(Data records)
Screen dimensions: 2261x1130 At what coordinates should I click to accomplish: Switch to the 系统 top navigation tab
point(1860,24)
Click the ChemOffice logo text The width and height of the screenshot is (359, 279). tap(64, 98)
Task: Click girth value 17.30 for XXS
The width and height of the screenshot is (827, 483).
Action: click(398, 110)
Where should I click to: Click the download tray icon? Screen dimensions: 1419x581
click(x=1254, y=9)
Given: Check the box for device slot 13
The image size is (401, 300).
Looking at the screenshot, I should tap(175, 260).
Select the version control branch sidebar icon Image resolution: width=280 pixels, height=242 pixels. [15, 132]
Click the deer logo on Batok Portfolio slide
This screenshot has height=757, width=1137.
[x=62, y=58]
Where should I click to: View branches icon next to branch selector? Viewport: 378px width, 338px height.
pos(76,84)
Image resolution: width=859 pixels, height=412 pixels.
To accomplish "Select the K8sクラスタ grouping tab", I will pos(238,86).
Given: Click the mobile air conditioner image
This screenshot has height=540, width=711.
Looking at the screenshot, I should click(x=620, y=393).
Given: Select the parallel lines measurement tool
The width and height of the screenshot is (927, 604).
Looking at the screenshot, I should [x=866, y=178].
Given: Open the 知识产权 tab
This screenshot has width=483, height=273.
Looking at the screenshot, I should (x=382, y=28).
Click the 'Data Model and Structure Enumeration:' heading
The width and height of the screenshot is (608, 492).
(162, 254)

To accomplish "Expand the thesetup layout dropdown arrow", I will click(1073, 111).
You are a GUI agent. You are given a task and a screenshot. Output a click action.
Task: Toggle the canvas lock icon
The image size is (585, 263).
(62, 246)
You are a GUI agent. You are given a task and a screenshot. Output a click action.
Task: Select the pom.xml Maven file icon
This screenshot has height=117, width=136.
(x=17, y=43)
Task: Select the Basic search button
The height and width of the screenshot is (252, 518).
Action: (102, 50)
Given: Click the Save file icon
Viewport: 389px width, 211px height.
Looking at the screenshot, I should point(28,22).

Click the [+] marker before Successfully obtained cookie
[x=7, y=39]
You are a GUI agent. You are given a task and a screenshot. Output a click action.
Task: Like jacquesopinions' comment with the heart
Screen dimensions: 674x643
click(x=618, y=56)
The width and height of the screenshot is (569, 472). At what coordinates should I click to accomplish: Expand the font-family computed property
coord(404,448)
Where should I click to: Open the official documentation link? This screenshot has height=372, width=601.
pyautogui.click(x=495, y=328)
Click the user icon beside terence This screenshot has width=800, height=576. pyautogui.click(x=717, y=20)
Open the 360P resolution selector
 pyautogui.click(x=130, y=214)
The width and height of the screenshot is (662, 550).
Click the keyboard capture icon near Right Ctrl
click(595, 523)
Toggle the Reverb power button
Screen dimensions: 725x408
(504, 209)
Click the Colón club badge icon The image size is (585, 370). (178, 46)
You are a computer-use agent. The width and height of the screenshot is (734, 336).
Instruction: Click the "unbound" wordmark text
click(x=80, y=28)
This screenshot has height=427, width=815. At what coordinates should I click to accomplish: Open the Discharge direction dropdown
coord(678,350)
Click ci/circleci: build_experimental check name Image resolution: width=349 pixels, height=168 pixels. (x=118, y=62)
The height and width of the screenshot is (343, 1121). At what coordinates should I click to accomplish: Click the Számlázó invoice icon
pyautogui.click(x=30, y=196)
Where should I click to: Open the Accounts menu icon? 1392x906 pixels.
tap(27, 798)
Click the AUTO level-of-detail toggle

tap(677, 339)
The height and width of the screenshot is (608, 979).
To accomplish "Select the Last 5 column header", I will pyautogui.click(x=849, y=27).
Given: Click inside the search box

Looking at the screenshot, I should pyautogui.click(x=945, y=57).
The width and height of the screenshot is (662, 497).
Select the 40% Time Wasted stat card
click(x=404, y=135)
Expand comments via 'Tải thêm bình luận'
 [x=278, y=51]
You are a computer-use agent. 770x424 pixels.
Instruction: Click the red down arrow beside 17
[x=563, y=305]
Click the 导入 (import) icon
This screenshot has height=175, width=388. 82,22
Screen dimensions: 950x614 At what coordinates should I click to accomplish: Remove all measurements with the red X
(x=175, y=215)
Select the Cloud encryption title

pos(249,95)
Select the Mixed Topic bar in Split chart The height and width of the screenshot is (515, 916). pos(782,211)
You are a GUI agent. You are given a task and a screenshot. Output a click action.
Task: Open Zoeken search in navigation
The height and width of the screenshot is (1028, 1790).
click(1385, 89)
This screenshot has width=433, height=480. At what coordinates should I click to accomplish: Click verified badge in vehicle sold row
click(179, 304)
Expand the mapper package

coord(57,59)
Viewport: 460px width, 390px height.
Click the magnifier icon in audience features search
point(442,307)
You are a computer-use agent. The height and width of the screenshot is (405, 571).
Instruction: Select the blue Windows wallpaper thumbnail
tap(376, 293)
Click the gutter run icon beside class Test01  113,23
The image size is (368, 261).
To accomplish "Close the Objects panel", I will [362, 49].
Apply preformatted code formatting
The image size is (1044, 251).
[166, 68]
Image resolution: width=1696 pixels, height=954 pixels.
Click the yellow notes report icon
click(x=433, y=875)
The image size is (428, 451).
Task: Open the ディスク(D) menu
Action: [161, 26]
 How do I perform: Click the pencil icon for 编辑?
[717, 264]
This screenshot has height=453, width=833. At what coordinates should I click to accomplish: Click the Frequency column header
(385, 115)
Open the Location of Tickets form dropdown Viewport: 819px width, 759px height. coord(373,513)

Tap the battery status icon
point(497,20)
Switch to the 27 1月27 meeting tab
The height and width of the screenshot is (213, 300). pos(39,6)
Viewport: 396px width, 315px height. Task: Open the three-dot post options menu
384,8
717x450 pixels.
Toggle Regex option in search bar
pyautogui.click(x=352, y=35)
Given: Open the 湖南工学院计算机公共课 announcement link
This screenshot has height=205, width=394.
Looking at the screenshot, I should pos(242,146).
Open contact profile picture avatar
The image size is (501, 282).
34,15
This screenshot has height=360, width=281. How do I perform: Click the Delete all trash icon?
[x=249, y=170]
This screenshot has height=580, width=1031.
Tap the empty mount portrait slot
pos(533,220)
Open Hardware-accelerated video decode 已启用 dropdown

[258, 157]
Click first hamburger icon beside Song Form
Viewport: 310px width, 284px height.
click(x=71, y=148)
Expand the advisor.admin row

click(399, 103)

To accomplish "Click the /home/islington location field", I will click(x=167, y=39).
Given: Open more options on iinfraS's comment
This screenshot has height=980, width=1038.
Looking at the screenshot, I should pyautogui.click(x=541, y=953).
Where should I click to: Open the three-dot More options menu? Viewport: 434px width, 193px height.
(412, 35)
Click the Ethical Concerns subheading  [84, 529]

• [REQUIRED TASK]: Reproduce verbatim the lines of the material starting at the line that contains "The width and height of the screenshot is (569, 472)." and ending with the line that contains "Click ci/circleci: build_experimental", including both of those lines.

• [WRITTEN RESPONSE]:
The width and height of the screenshot is (569, 472). At what coordinates should I click to accomplish: Expand the font-family computed property
coord(404,448)
Where should I click to: Open the official documentation link? This screenshot has height=372, width=601.
pyautogui.click(x=495, y=328)
Click the user icon beside terence This screenshot has width=800, height=576. pyautogui.click(x=717, y=20)
Open the 360P resolution selector
 pyautogui.click(x=130, y=214)
The width and height of the screenshot is (662, 550).
Click the keyboard capture icon near Right Ctrl
click(595, 523)
Toggle the Reverb power button
Screen dimensions: 725x408
(504, 209)
Click the Colón club badge icon The image size is (585, 370). (178, 46)
You are a computer-use agent. The width and height of the screenshot is (734, 336).
Instruction: Click the "unbound" wordmark text
click(x=80, y=28)
This screenshot has height=427, width=815. At what coordinates should I click to accomplish: Open the Discharge direction dropdown
coord(678,350)
Click ci/circleci: build_experimental check name Image resolution: width=349 pixels, height=168 pixels. (x=118, y=62)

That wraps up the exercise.